Trying to understand why it only happens an analytics1021 and not the
other brokers, the only difference that I could find is that
analytic1021 is the only broker that does not have $ganglia_aggregator
set to true. I am not sure if that is relevant, but seeing the quoted
email from comment #7 ... could the $ganglia_aggregator setting change
the machine's characteristics enough to warrant analytics1021
exhibiting this strange behaviour?
otto wrote:
Yeah, strange indeed that this only happens on analytics1021. I *think* we have seen this elsewhere before, but not often. And, I think not since the cluster reinstall in July.
root@palladium:~# salt -E 'analytics10(12|18|21|22).eqiad.wmnet' cmd.run 'grep -i "timed out" /var/log/kafka/kafka.log | wc -l'
analytics1012.eqiad.wmnet:0analytics1018.eqiad.wmnet:
0analytics1021.eqiad.wmnet:
80analytics1022.eqiad.wmnet:
4
otto wrote:
This happened again on 2014-09-06 around 19:43:22. Here are some relevant sar captures:
https://gist.github.com/ottomata/ae372649afc914a6f606
Something is happening with paging stats, but it is unclear if it is a syptom or a cause.
Starting around 19:43:11, pages are being freed up really fast. Then, at 19:43:22, activity drops out, as if activity is blocked by something. At 19:43:33, a ton more pages are freed all at once Then it seems to go back to normal.

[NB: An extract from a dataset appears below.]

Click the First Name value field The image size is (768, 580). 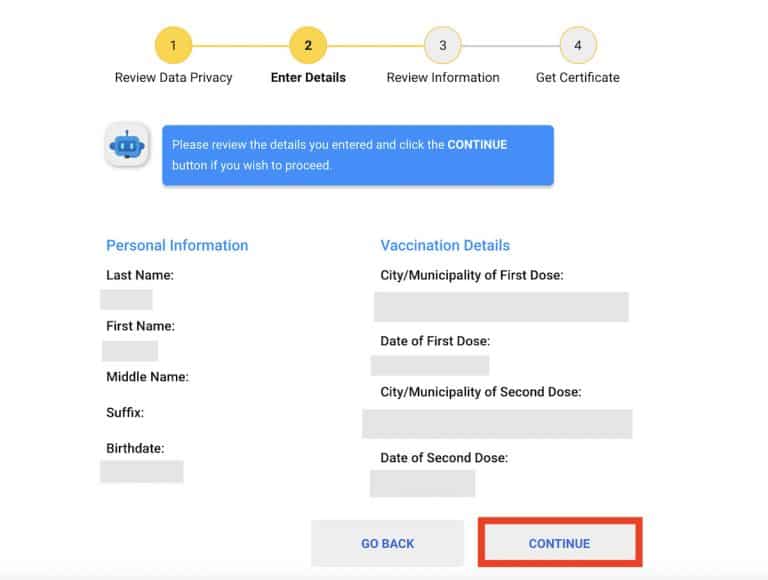click(x=130, y=351)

Seeing as the actual block starts at around :22, and there is weird behavior before that, maybe paging is part of the cause.

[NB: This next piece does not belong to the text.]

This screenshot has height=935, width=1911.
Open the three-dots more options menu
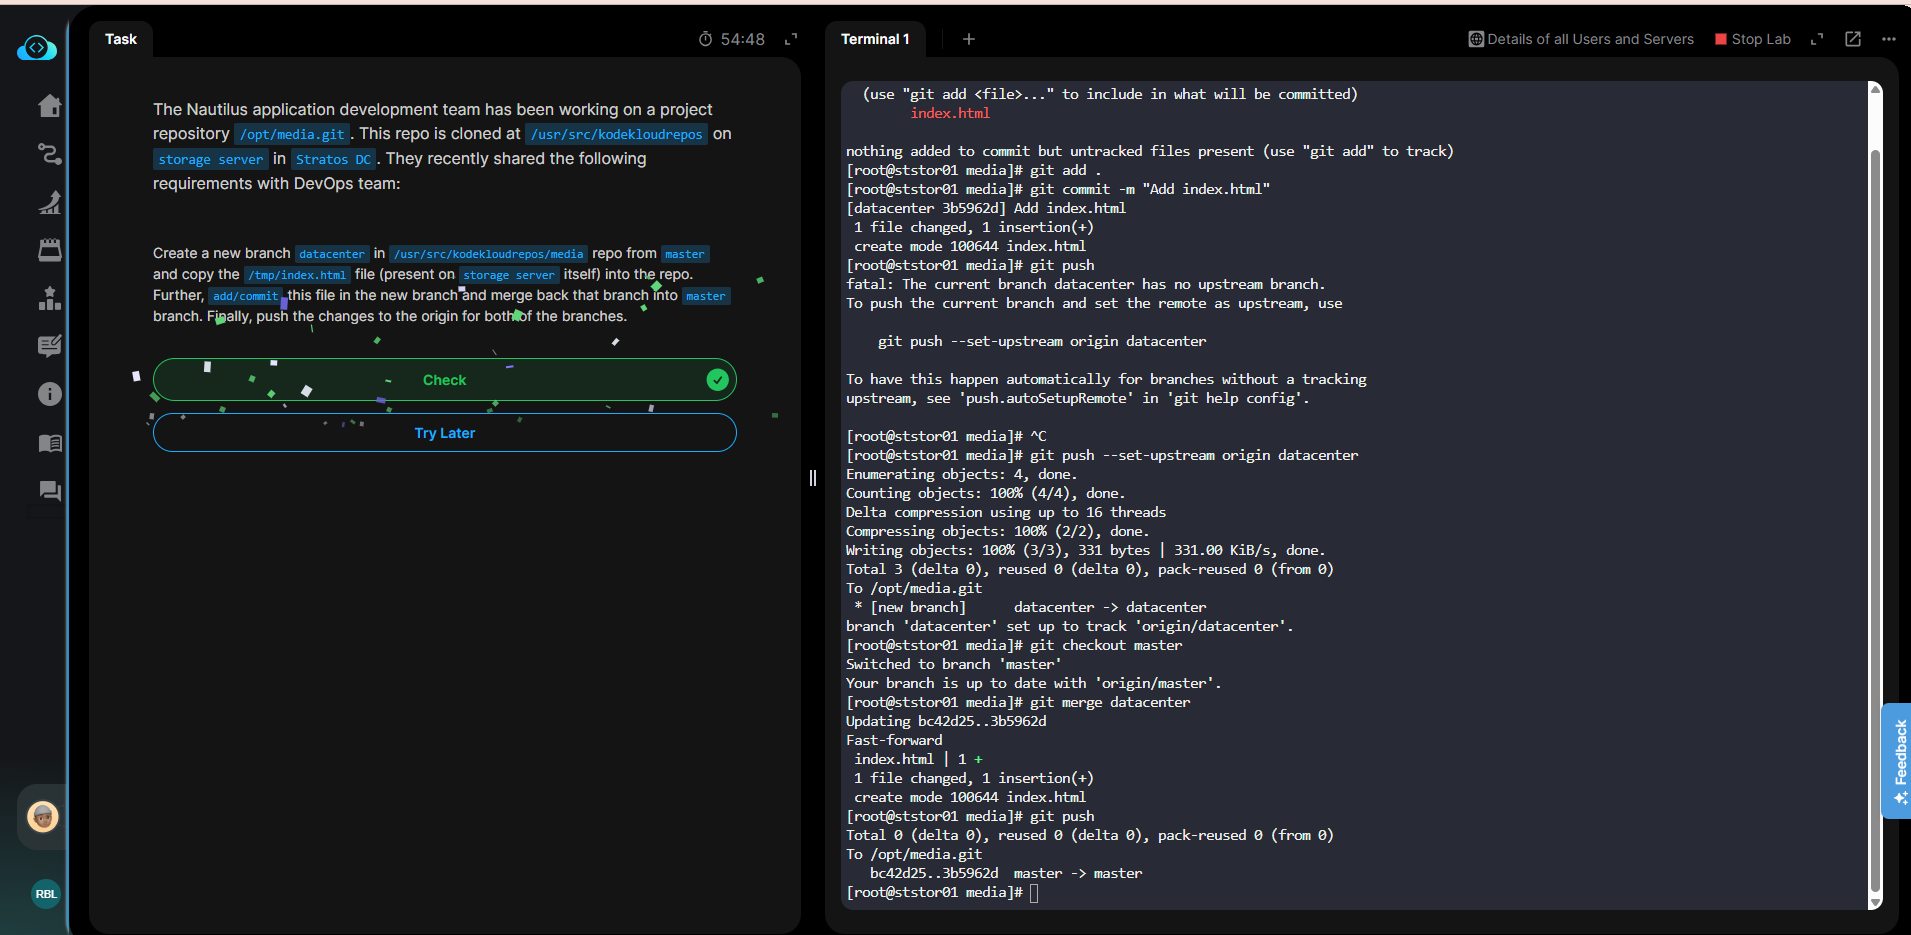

Change 163744 had a related patch set uploaded by QChris:
Force ACKs from all in-sync kafka replicas
(In reply to Toby Negrin from comment #15)
would you say that the fix did not solve this problem?
If you are refering to the change from comment 13, it totally did the trick.
For the machines it addresses, the issue is gone.
Those machines no longer loose data.
While the fix helps with the issue of losing data, it does not yet prevent
analytics1021 from dropping out.
Change 167550 had a related patch set uploaded by QChris:
Require 2 ACKs from kafka brokers for mobile caches
Change 167551 had a related patch set uploaded by QChris:
Require 2 ACKs from kafka brokers for text caches
Change 167552 had a related patch set uploaded by QChris:
Require 2 ACKs from kafka brokers for bits caches
Change 167553 had a related patch set uploaded by QChris:
Require 2 ACKs from kafka brokers per default
Change 167550 merged by Ottomata:
Require 2 ACKs from kafka brokers for mobile caches
Happened again around 2015-02-07T01:06 . Ran leader-election and analytics1021 is back in the game.